#### [Goal of the exercise]
Everything from the line holding "Given: Open the Welcome Session title" through the final line of the records is to be transcribed exactly, except pictures, and nothing beyond that.

#### [Supplied entries]
+++

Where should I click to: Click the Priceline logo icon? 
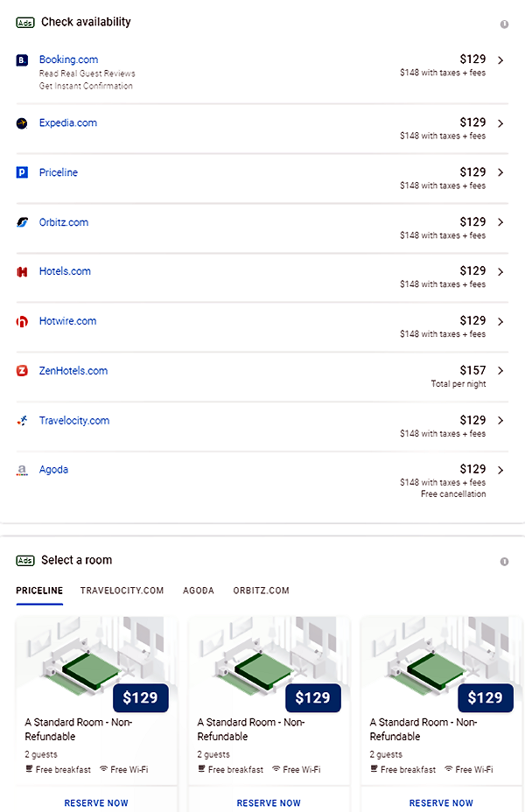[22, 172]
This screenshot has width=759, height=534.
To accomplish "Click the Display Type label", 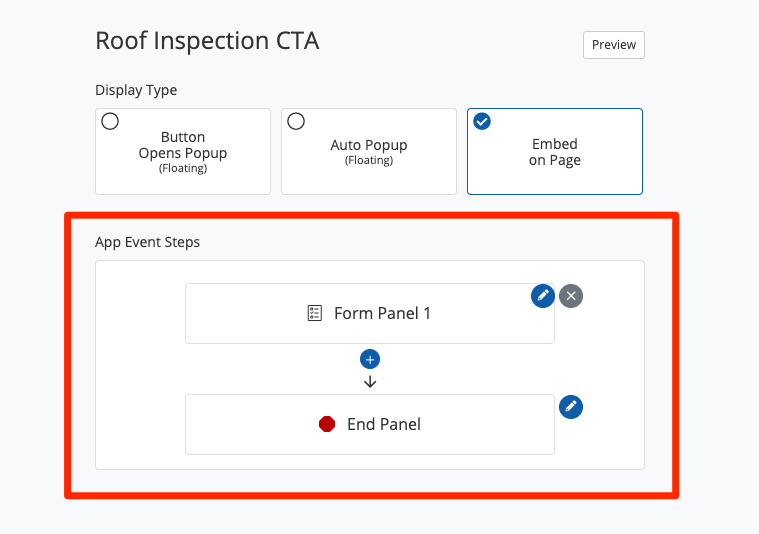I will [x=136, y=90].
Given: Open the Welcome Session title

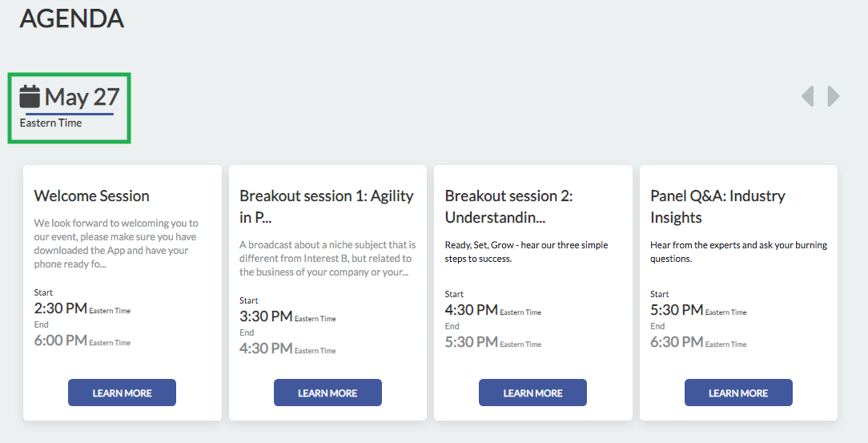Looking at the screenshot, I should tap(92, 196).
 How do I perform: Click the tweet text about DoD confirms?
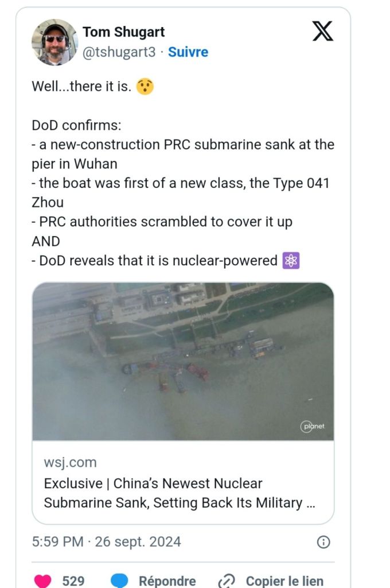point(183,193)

+++

#### [Reply to the task]
Given: Open the Welcome Session title

Looking at the screenshot, I should tap(92, 196).
 How do I perform: Click the tweet text about DoD confirms?
point(183,193)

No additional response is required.